On the way back we gawped in the windows and patio doors of the squillion dollar beach houses. There were plenty of deep shag carpets and baby grand pianos. We passed a handsome black guy stood in the doorway drinking a beer. “I know it was you” he said “Huh?” “Said I know it was you that lit the fire”. We started giggling and he grinned “I called 911 and said there’s a coupla girls, one has a red purse, saw them walking one way and when they came back a car was on fire”. Good opening gambit.
He introduced himself as Kermit, a music producer and anglophile. He’d been to England twice “Once for Ascot and just recently for Wimbledon”. Alright for some! He was clearly minted. He told us where the authentic bars and Mexican restaurants were and invited us in for a beer. We politely declined but took his card and said we might come dancing with him on Sunset Strip on Saturday. We gave ourselves double California points for consorting with the locals and went off to find the authentic Mexican place before we crashed out at a respectable 10.30pm.
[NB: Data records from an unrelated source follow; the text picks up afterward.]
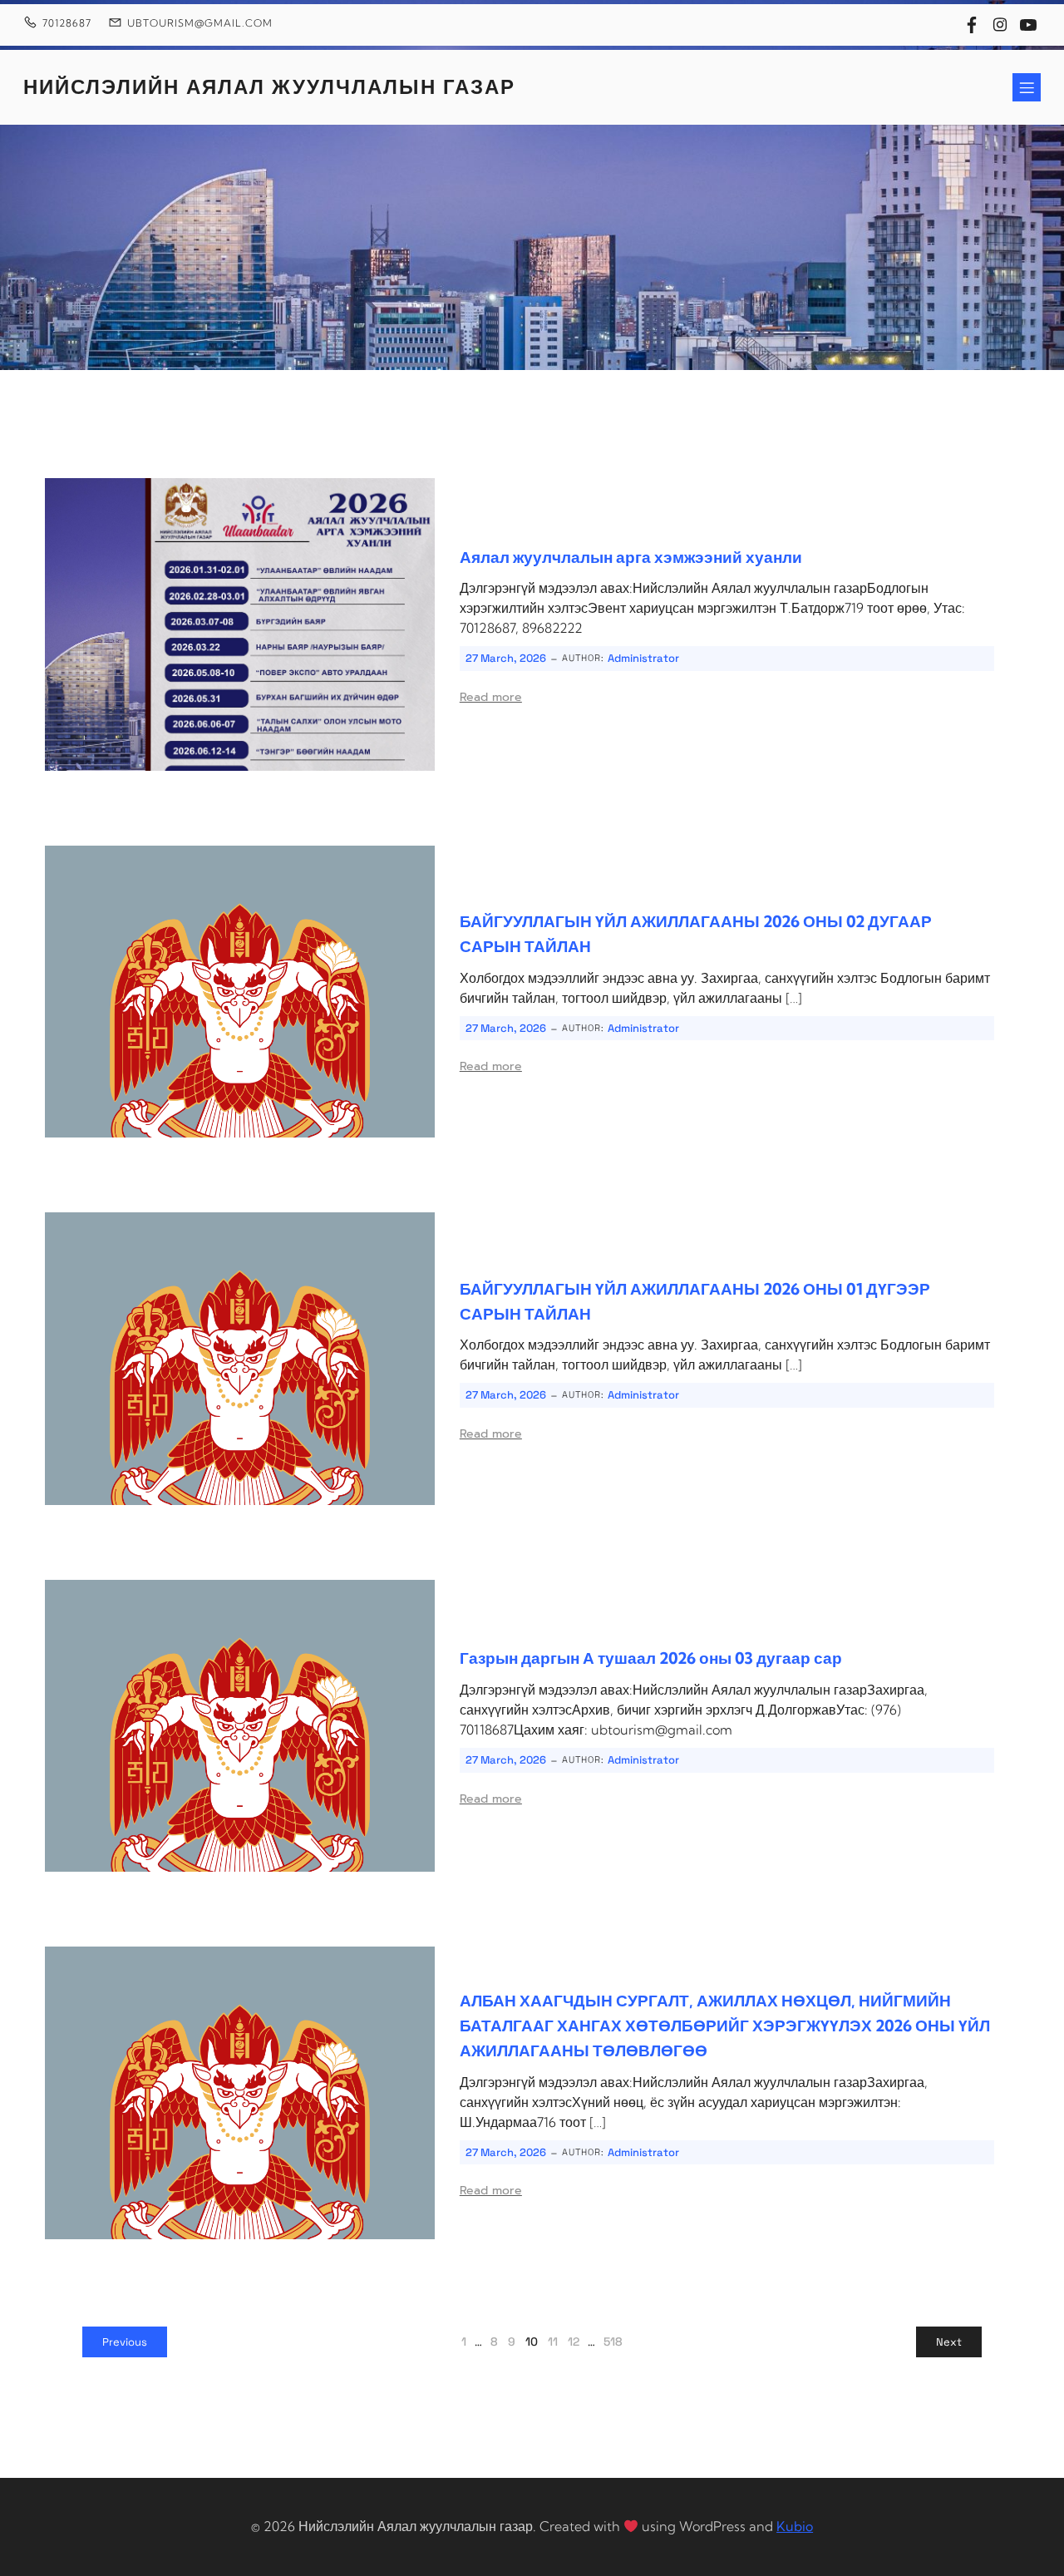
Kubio (794, 2526)
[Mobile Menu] (1026, 87)
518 (613, 2341)
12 (573, 2341)
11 (553, 2341)
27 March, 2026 (506, 658)
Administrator (643, 658)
Friday afternoon labor day weekend is the busiest driving day of the year- this was the first time the traffic cleared..
I’ve written before about how poorly suited I am for California. I’m not rich, thin, tan, I can’t speak Spanish, I don’t do shorts and I find too many choices overwhelming. And of course I don’t drive. These are the reasons I haven’t bothered to visit before. They are similar to my fickle reasons for not visiting Amsterdam “Don’t do weed or canal boats. Don’t like Van Gogh. End of”. But ten years later I was convinced that none of that mattered. Except the driving - having just one person do it all meant that it was a completely different experience for us both. Alex did amazingly well even when a 70 mile drive took us 4 hrs on labor day weekend. But I wouldn’t choose to do it like that again. So with those two notes aside I’ll get on with actually telling you about my trip. Well tomorrow anyway. Jx
A few people asked me why I didn’t really write about Lake Constance other than to scare my family with tales of how I almost drowned. I suppose it’s for the same reason I’m having trouble writing about this trip - it’s quite intense when there’s only two of you.
I had an absolutely wonderful time in Germany - I must actually go to Tripadvisor sometime to post a review of the brilliant hotel I stayed in. It has hawaiian themed breakfasts, a telescope in the bedroom AND Wii machines that you can strong-arm your way onto by scaring small children. But as this is a neurotic travelog not an actual guide I’ll save that for the good folks at tripadvisor.
NB: to that end my latest annoying ‘Poolearazzi’ habit is to not let anyone remotely muss a hotel room until I’ve snapped it from every angle, usually breaking one or more pieces of furniture in the process.